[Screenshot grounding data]
⁂

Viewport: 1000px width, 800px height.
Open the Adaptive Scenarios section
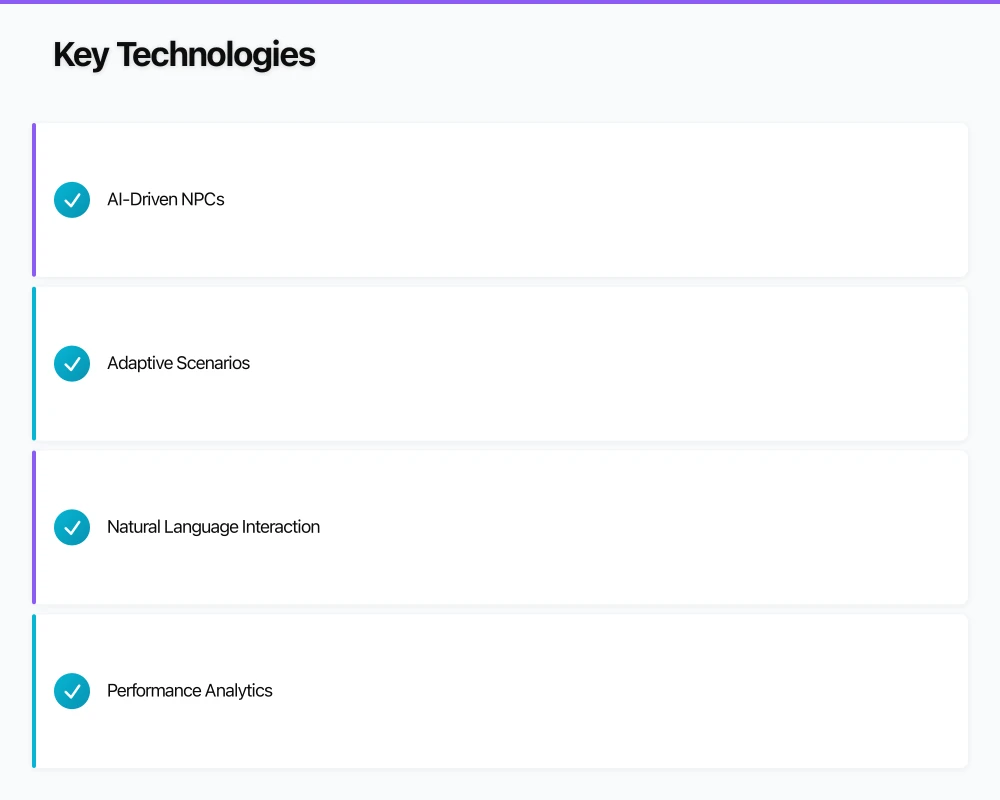pos(500,363)
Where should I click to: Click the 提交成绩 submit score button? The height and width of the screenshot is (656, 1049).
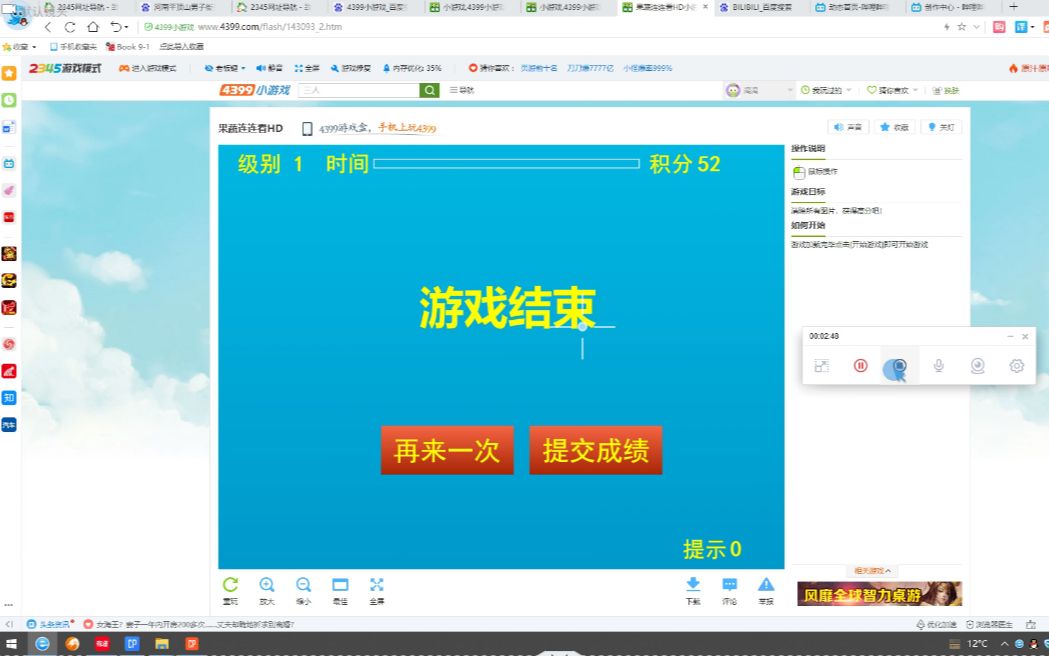tap(595, 450)
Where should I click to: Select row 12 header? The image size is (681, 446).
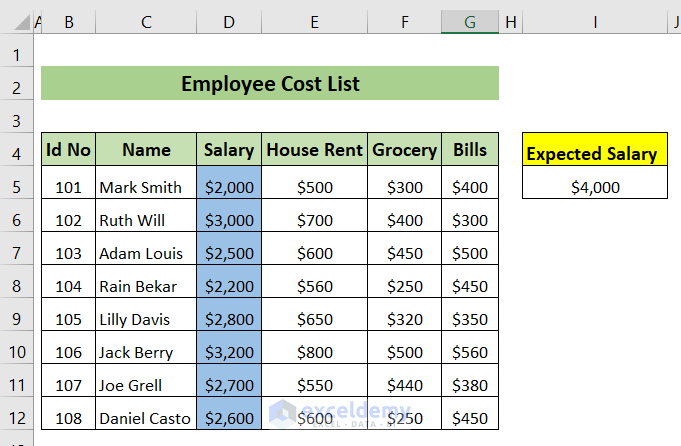(16, 418)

⁂

**What you should do:** Exact copies of the entries above are needed, with every picture removed.

**Your solution:**
Viewport: 1000px width, 800px height.
Open the Adaptive Scenarios section
pos(500,363)
Where should I click to: Click the 提交成绩 submit score button? The height and width of the screenshot is (656, 1049).
tap(595, 450)
Where should I click to: Select row 12 header? The image size is (681, 446).
(16, 418)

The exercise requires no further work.